#### What is required
Would you print the lines below exactly, beginning at the line that has "This screenshot has" and stopping after the line that has "The image size is (1214, 714)."? Only those lines, and no pictures.
%%
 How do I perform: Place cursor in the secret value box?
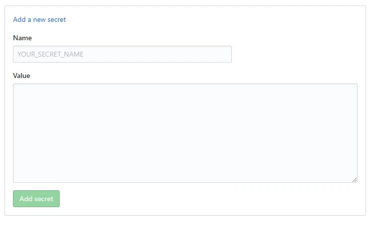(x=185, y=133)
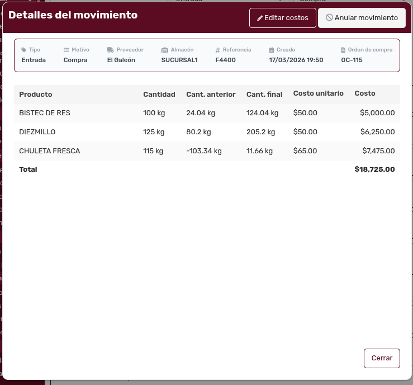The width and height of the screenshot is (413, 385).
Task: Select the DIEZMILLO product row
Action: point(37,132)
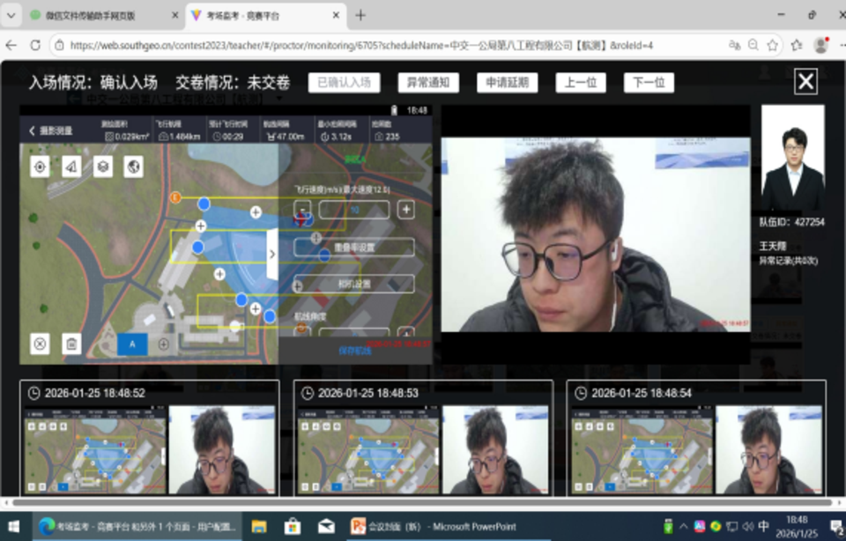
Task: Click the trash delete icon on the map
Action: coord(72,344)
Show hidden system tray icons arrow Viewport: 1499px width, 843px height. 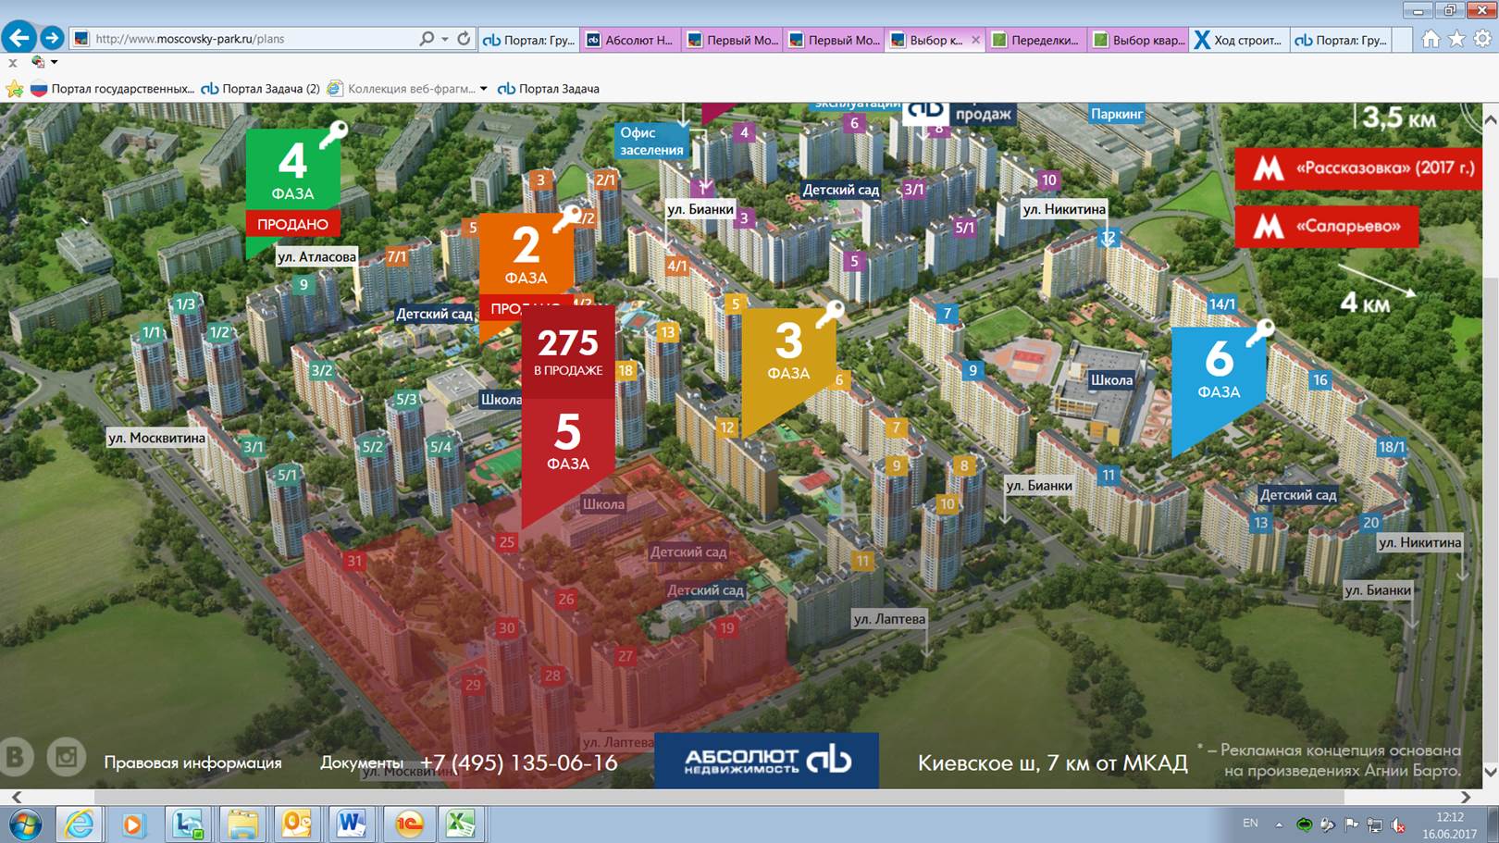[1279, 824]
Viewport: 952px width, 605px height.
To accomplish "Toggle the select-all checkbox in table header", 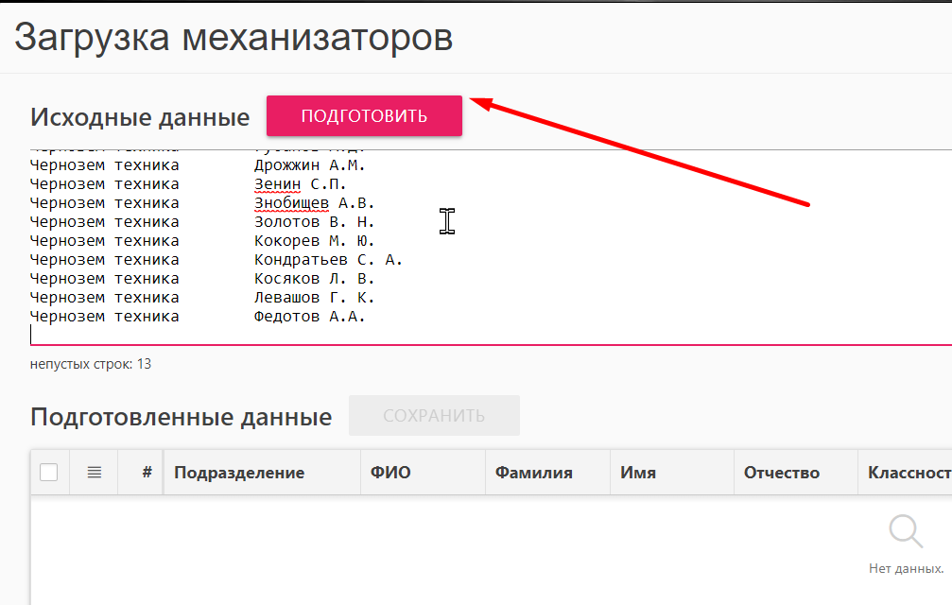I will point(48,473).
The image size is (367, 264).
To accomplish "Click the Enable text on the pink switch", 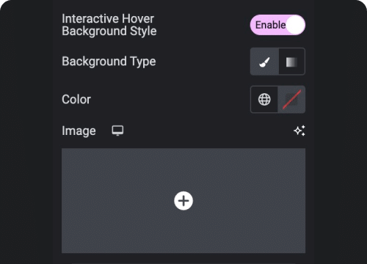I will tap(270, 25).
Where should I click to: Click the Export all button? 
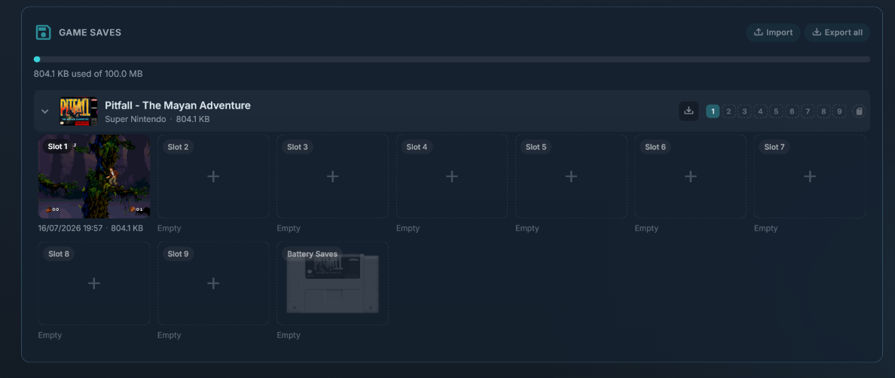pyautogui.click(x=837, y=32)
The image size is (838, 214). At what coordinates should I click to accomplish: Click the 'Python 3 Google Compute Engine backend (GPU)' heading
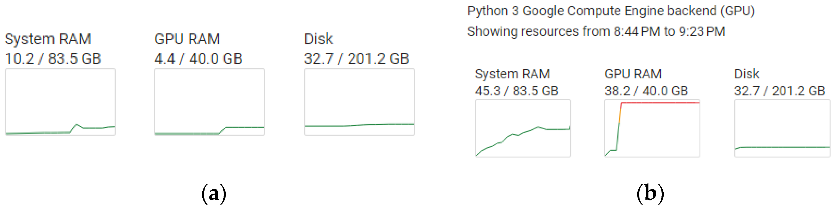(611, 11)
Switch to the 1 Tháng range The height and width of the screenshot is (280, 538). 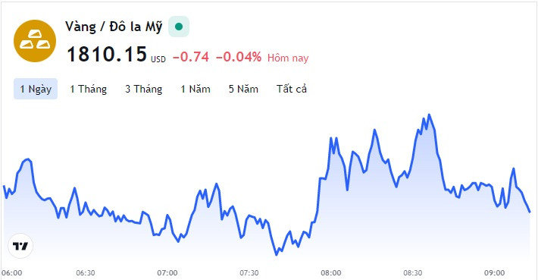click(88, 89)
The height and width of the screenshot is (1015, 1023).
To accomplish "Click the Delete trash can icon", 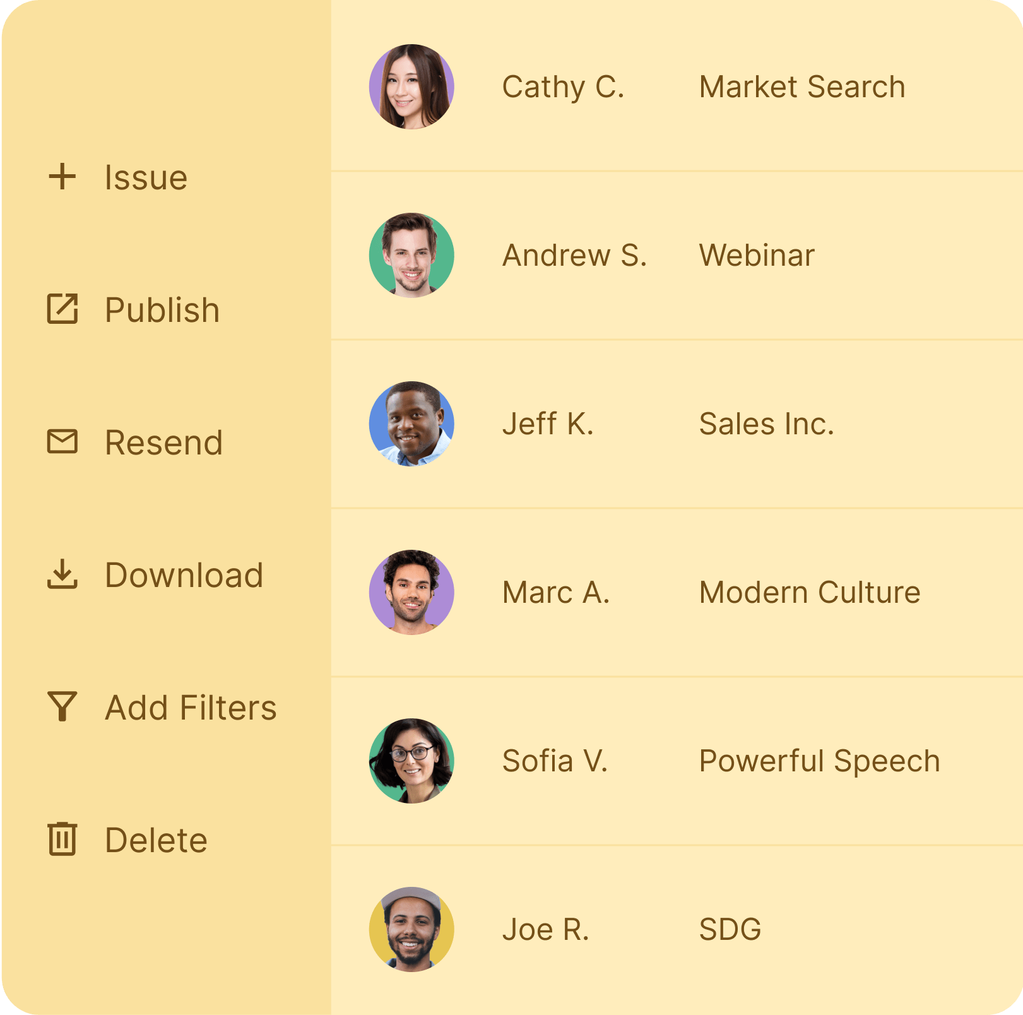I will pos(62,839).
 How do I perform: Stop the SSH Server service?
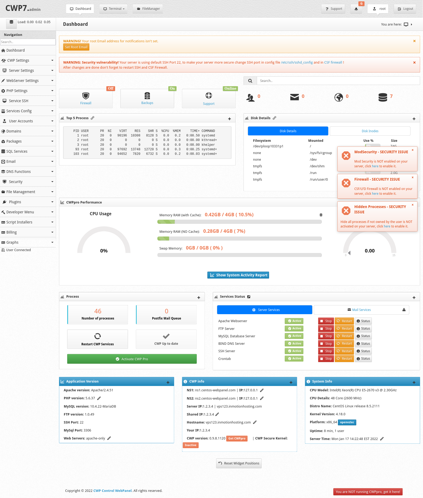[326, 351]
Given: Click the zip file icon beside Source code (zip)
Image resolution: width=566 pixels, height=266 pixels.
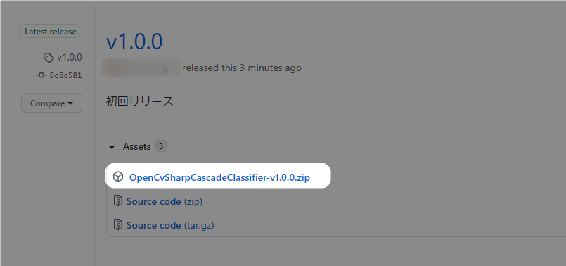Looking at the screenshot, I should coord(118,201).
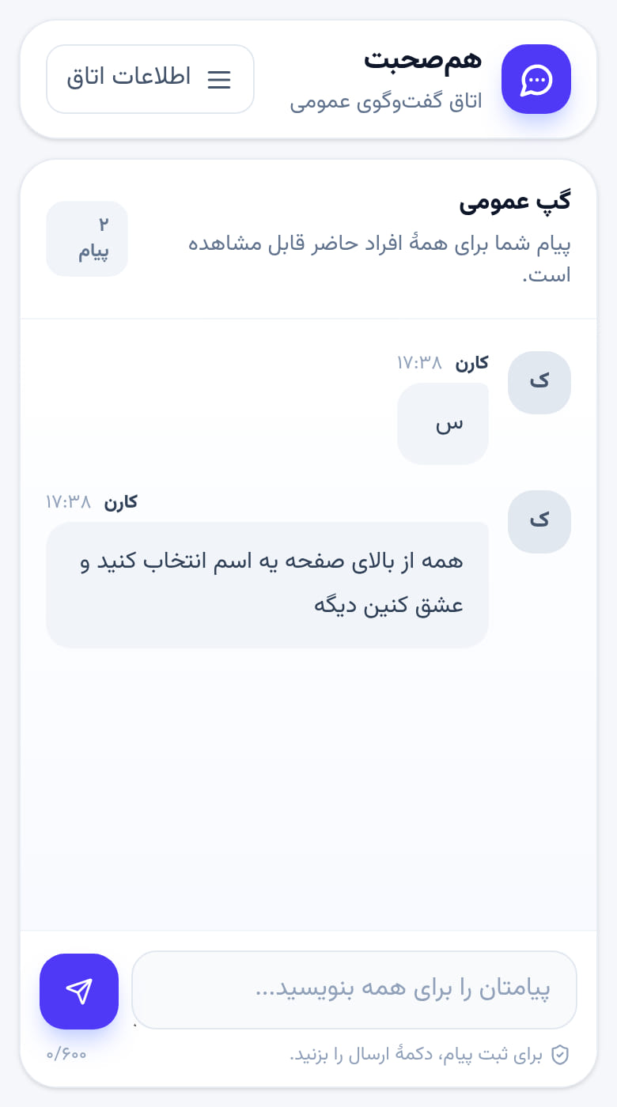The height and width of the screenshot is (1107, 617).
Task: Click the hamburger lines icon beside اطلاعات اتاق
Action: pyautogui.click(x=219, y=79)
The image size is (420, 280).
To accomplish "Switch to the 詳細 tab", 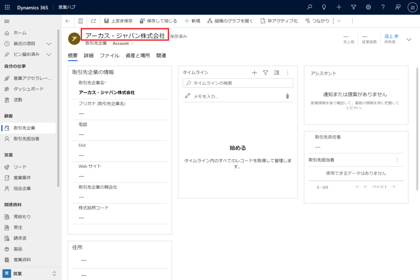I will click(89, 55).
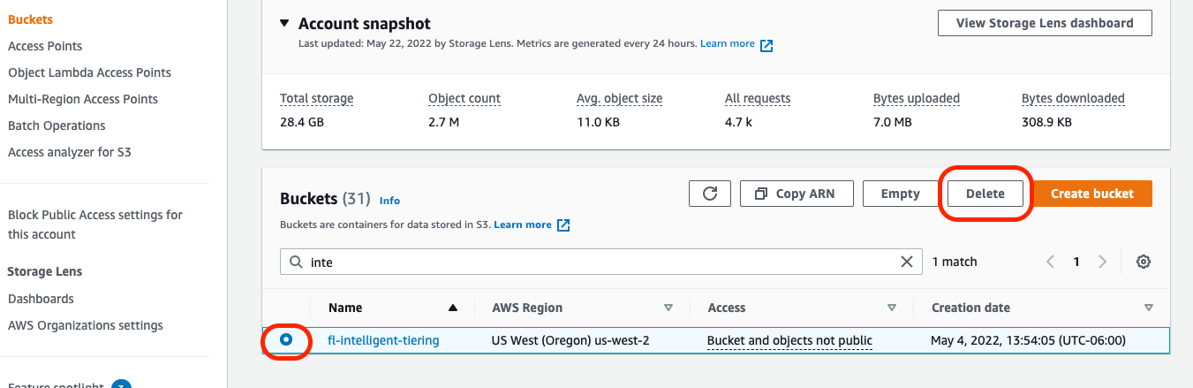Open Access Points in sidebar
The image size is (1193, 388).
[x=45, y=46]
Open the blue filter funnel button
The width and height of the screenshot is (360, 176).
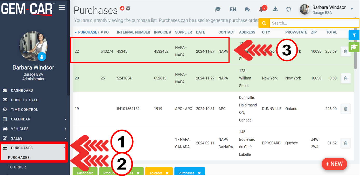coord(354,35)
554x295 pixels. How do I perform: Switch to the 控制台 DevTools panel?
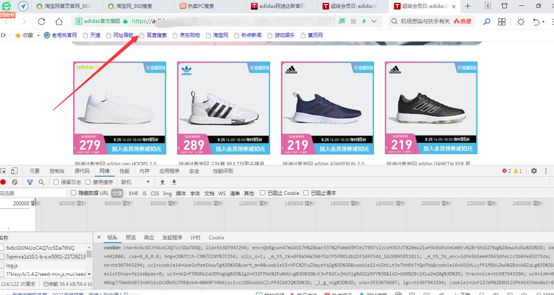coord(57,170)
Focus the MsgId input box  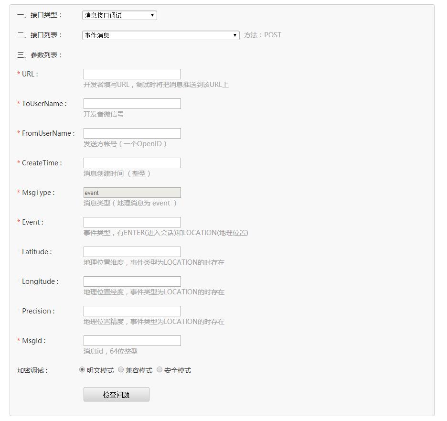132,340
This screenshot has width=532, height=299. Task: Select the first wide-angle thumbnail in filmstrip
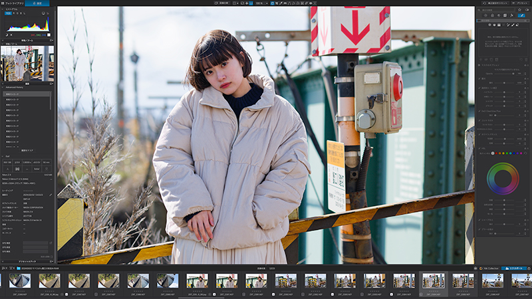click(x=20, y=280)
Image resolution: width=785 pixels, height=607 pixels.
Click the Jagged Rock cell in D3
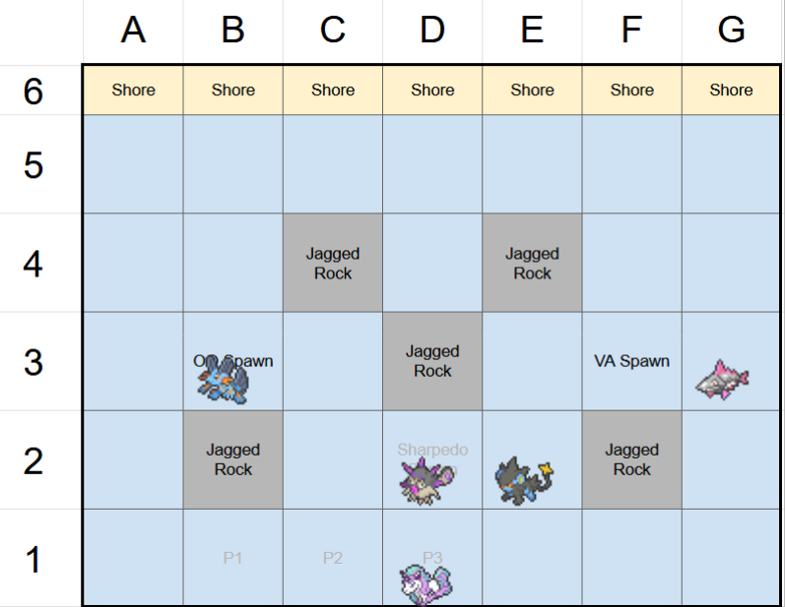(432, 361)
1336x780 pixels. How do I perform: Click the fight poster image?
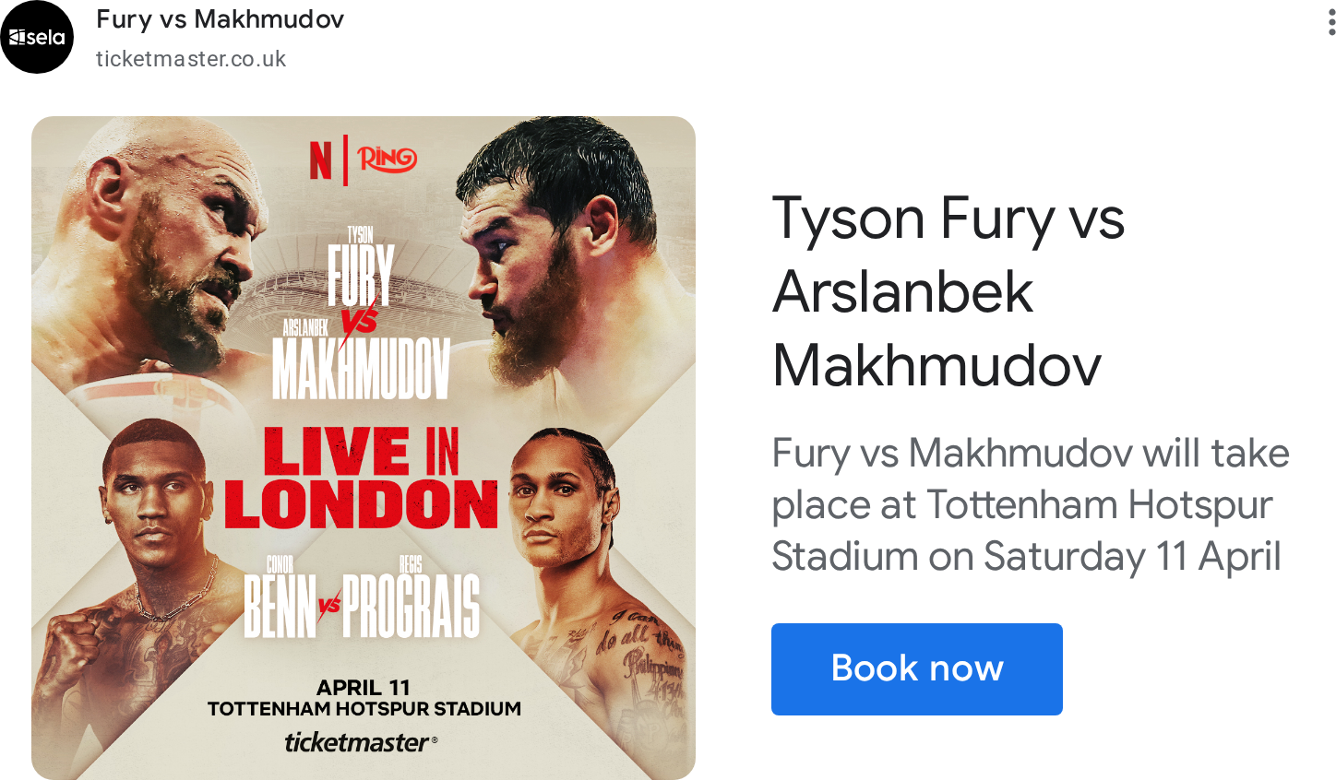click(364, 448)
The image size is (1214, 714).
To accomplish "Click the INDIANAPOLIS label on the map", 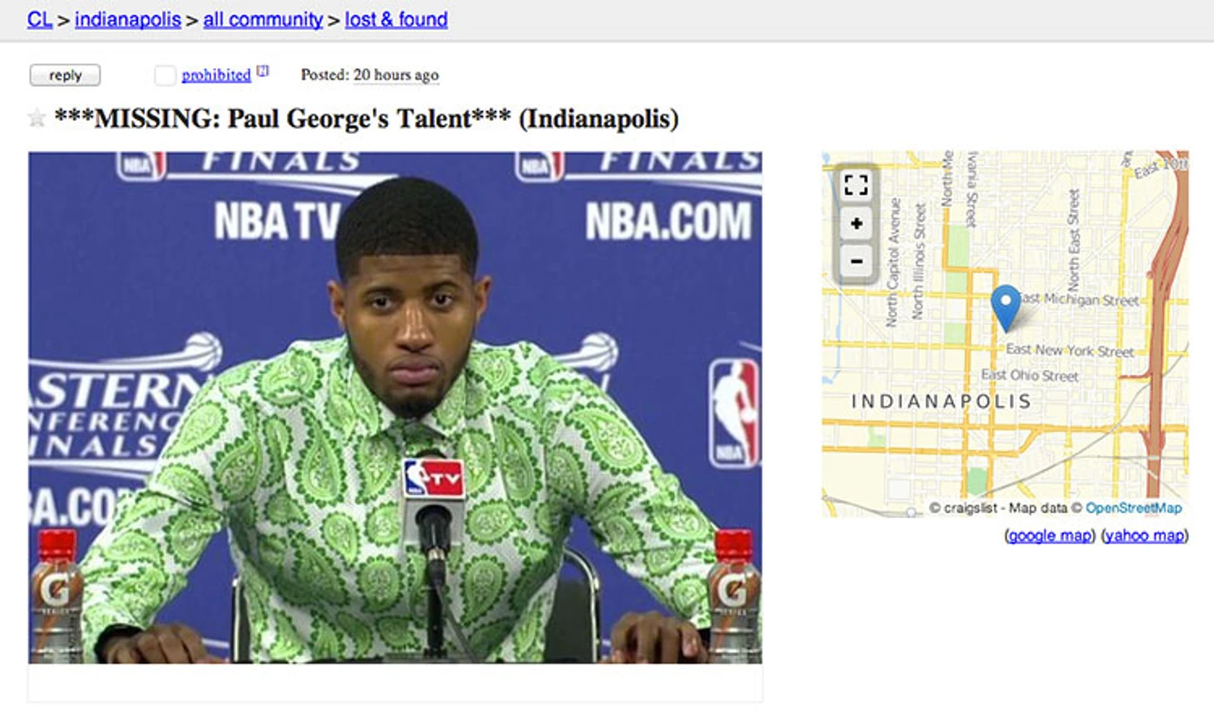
%%
#### Written answer
This screenshot has width=532, height=299. Task: Select the first wide-angle thumbnail in filmstrip
click(x=20, y=280)
Image resolution: width=785 pixels, height=607 pixels.
Click the Jagged Rock cell in D3
(432, 361)
1336x780 pixels. How do I perform: Click the fight poster image?
click(364, 448)
The image size is (1214, 714).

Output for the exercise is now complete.